There is an epidemic in America that is hitting your bank account and the environment hard. That epidemic is the gross amount of food waste that we produce as a country. Mother Nature Network reports that in the U.S. 30-percent of the produce that is harvested never makes it to the grocery store and another 30 to 50-percent of the food that is sold in grocery stores lands in the garbage. It’s a staggering amount, especially when you think of all of the people in the country and the world that don’t have enough food. But it’s also creating a huge environmental issue.
Triple Pundit reports on a study done by McKinsey & Company that found that if developed countries eliminated 30-percent of their food waste, 100 million acres of cropland could be saved. In addition, they found that 25-percent of our fresh water is used to produce food that ultimately lands in the trash, and the Wall Street Journal says that if food waste were a country, it would rank as the third worst offender when it comes to greenhouse gases.

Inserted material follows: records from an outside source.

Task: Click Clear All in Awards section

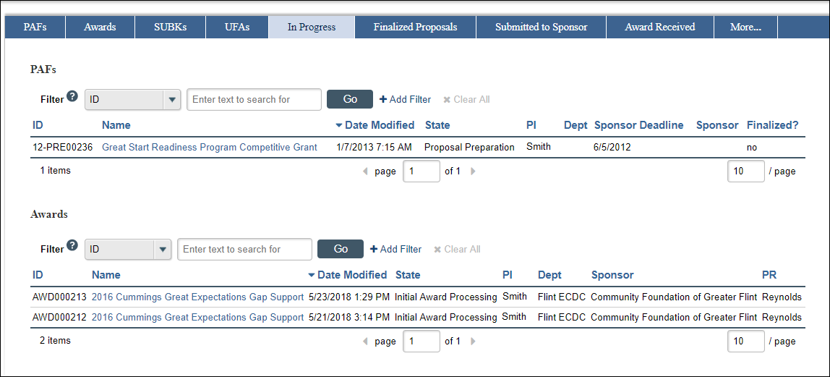Action: point(458,250)
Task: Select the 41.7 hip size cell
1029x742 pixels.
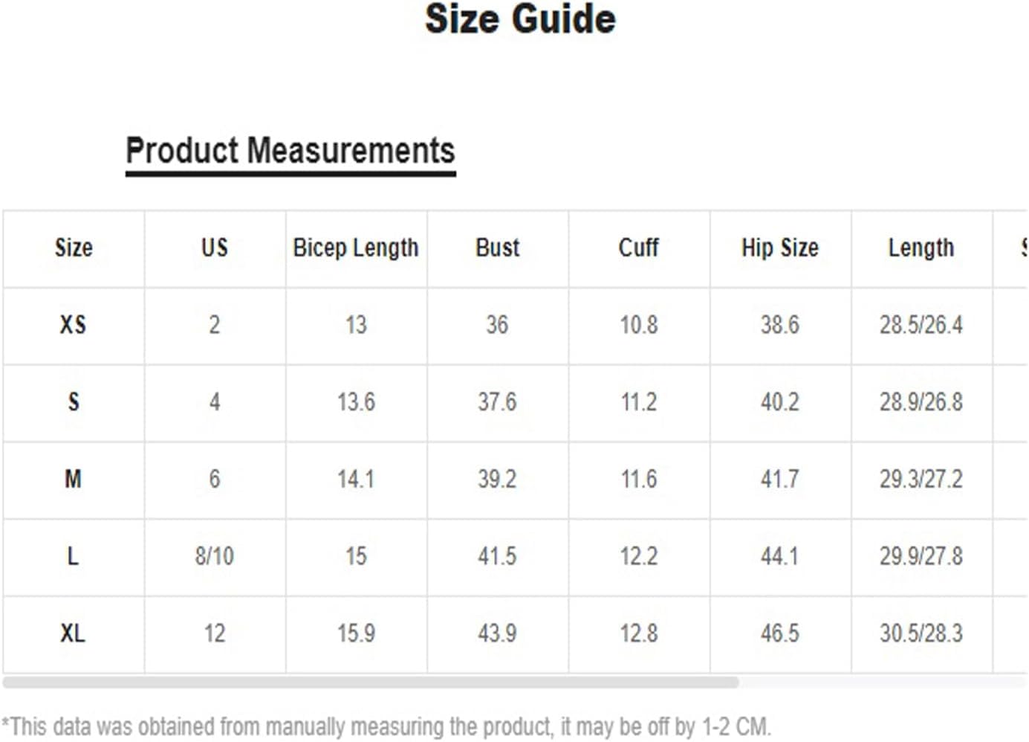Action: point(780,479)
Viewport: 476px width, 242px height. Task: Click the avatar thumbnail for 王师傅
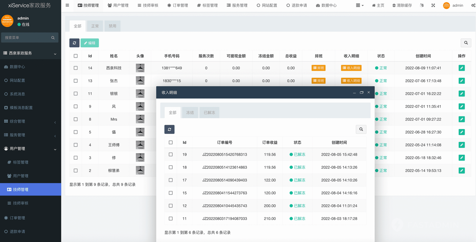pos(140,145)
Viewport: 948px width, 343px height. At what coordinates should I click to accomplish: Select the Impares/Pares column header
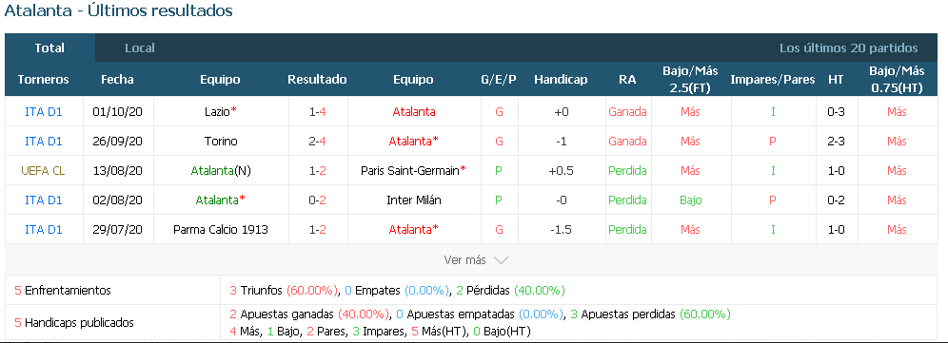pyautogui.click(x=773, y=80)
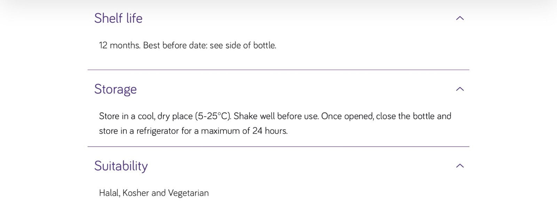The height and width of the screenshot is (217, 557).
Task: Click 'Best before date: see side of bottle'
Action: (209, 45)
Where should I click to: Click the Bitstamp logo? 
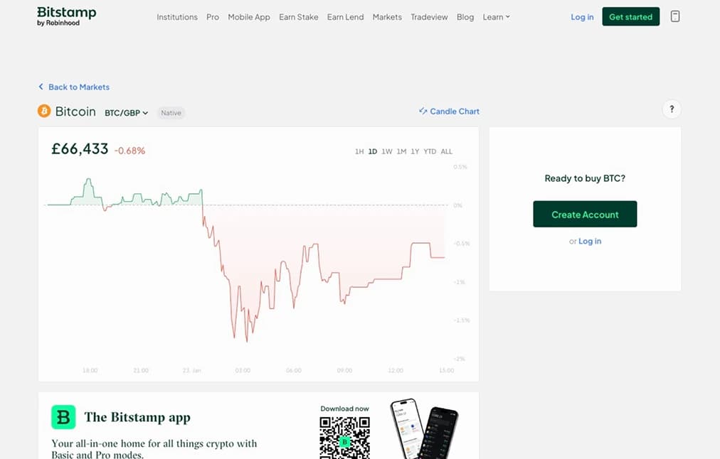point(65,15)
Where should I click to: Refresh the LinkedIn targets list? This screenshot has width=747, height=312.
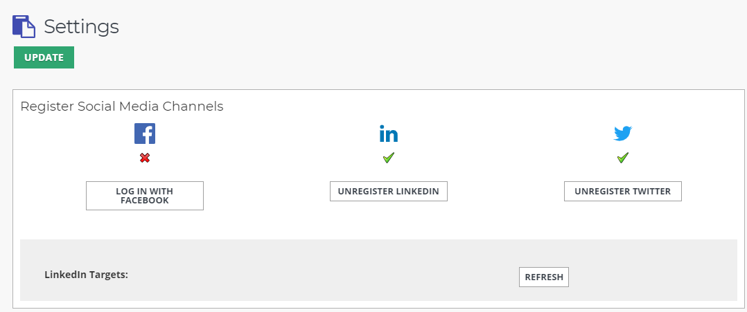(x=543, y=277)
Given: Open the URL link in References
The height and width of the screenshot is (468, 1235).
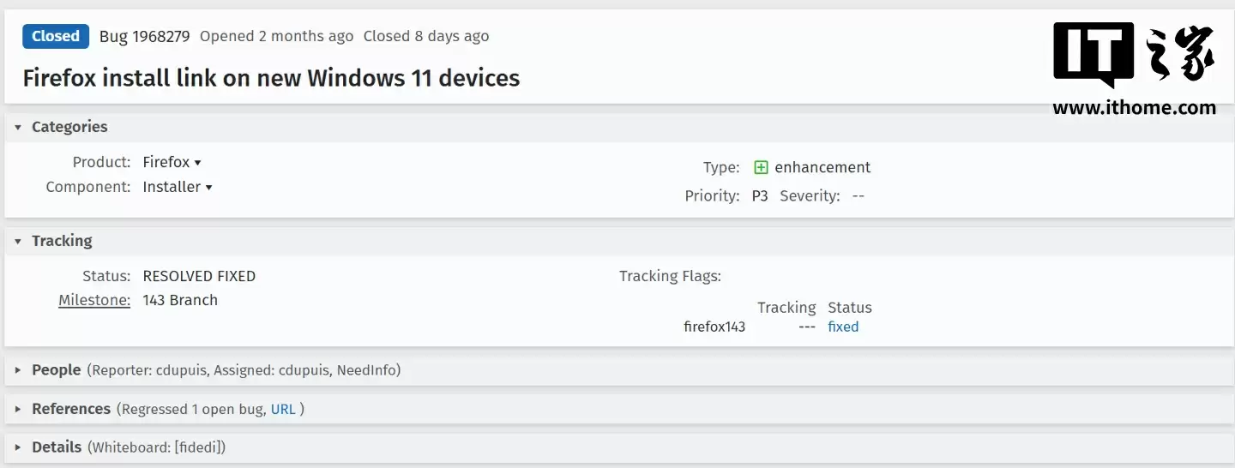Looking at the screenshot, I should 283,409.
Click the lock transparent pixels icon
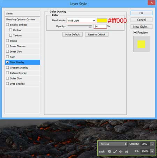This screenshot has height=158, width=157. (109, 151)
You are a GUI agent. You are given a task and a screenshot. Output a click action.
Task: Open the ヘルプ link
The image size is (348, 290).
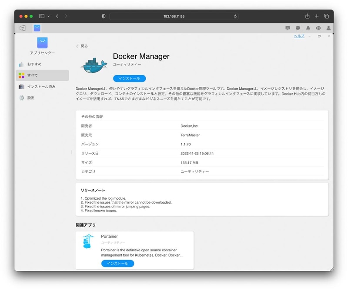click(x=299, y=36)
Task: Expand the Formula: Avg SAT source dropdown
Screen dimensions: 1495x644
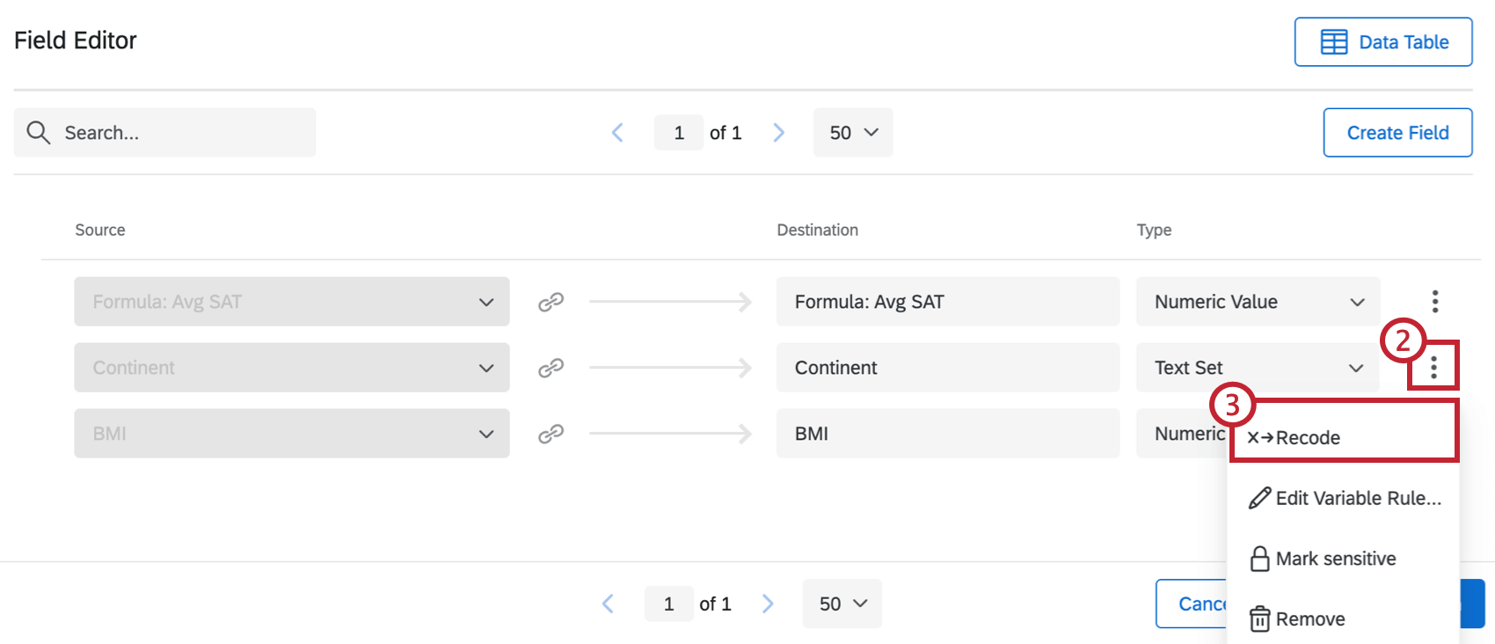Action: click(x=485, y=302)
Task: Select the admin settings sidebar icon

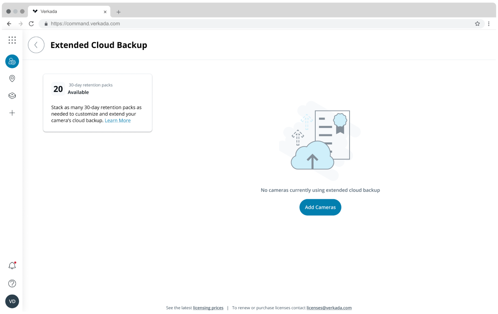Action: coord(12,62)
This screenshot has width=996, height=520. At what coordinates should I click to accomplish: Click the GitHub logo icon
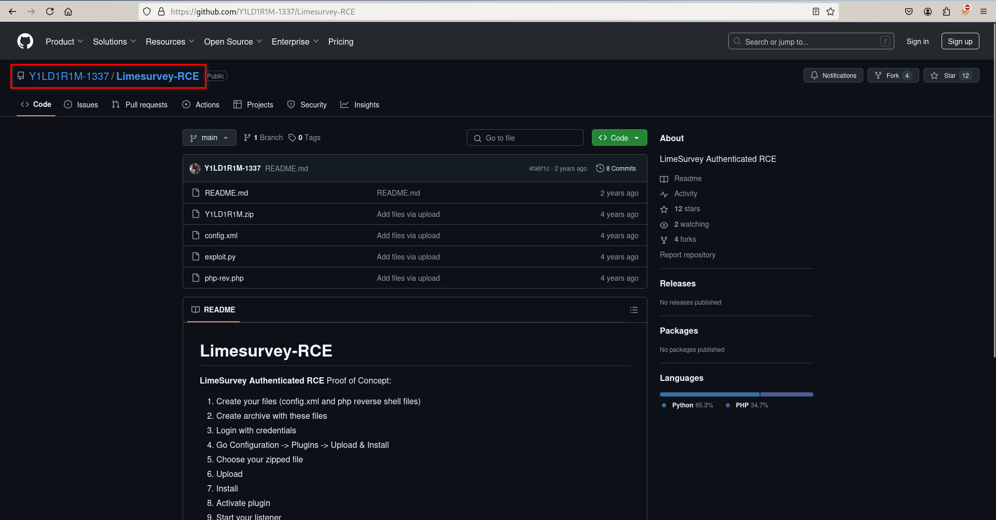[x=25, y=42]
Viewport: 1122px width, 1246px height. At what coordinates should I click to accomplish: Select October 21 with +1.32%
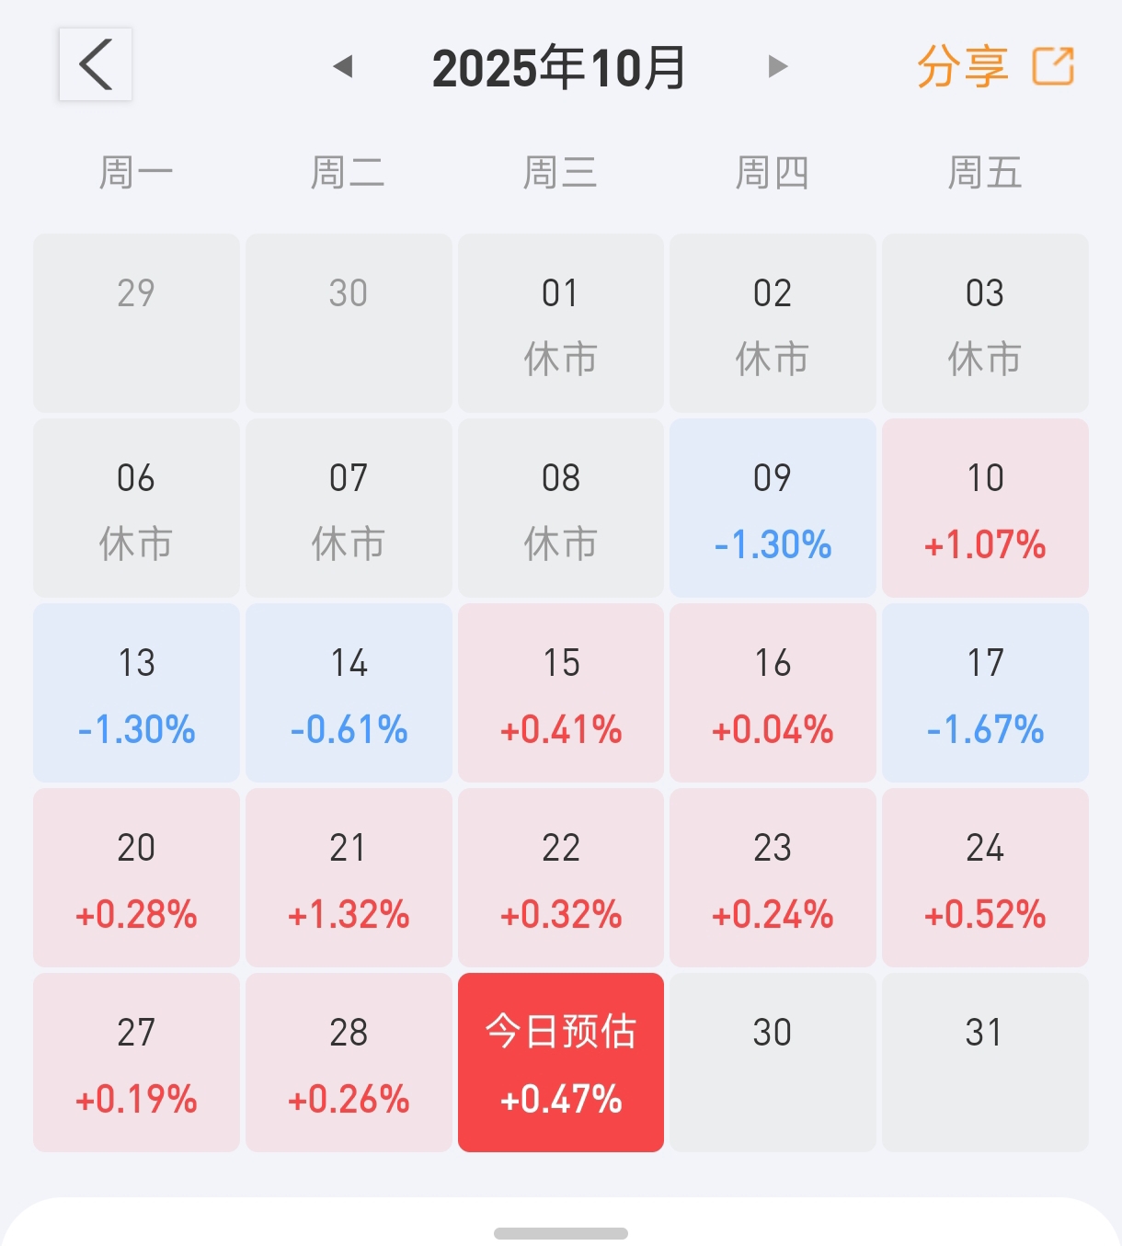pos(349,878)
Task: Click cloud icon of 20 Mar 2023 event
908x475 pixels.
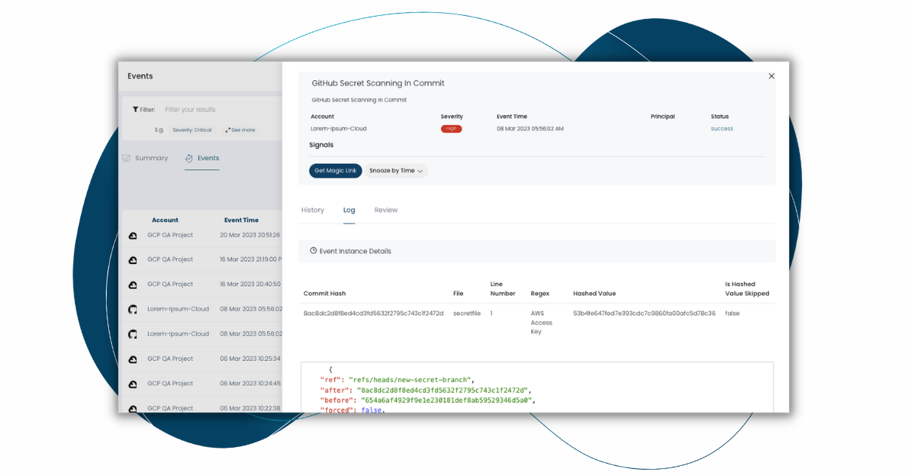Action: (x=132, y=235)
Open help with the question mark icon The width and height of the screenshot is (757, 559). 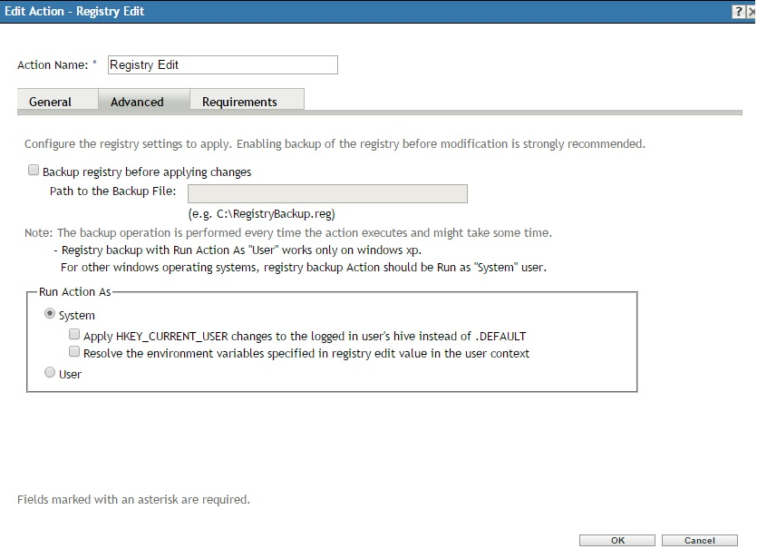click(739, 11)
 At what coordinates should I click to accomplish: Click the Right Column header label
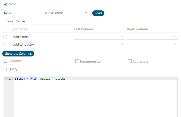[137, 29]
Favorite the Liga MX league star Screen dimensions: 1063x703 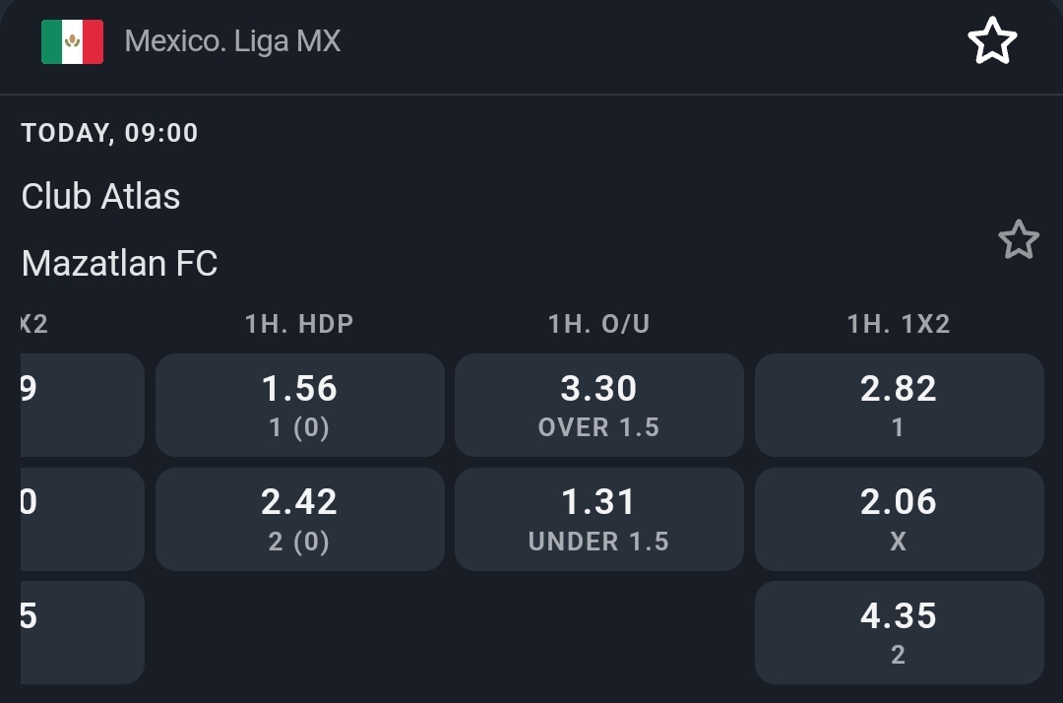click(991, 41)
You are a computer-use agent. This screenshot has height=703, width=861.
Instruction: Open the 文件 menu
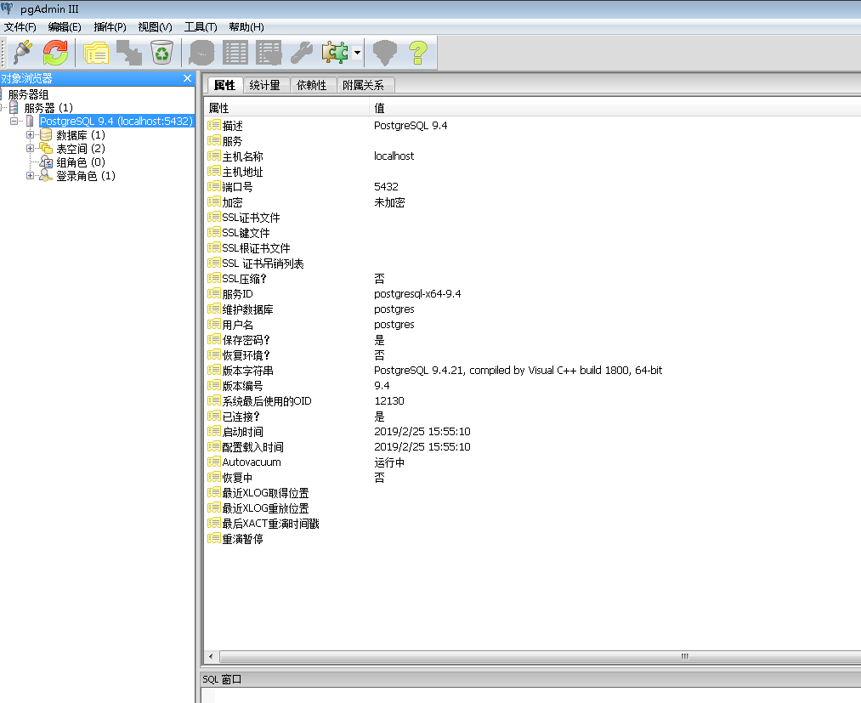20,26
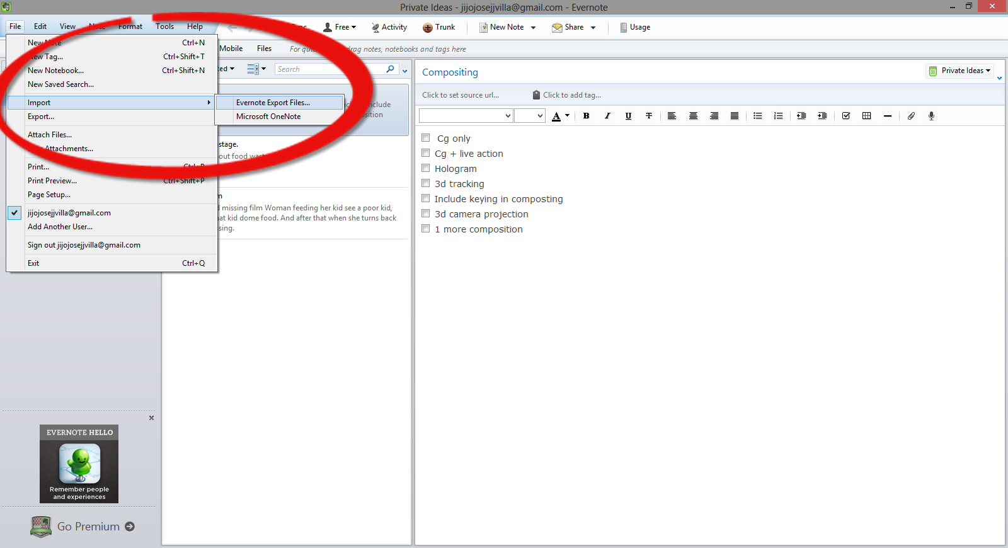The height and width of the screenshot is (548, 1008).
Task: Click the strikethrough formatting icon
Action: pos(649,116)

The reason for the staggering amount of food waste is two-fold. First, our society no longer shops for our food by going to the butcher, baker, cheese monger, and farm stand a few times each week. Instead, we fill grocery carts to the brim each week and load the fridge to the point where we have no idea what is in the back of it. A new container of peanut butter gets opened before the old one was finished because that one couldn’t be found in the fridge, and the first one is tossed when found weeks later.
Another huge factor in the amount of food waste in the U.S. is the lack of a truly regulated labeling system when it comes to dating food items. In essence, the dates that you currently see listed on your food items can mean anything from the date that they should be sold by to the (estimated) last date that they will maintain their flavor and freshness, but very few of these dates actually indicate when the food will become inedible. Yet consumers are throwing away these foods because of their uncertainty as to whether they should be eaten.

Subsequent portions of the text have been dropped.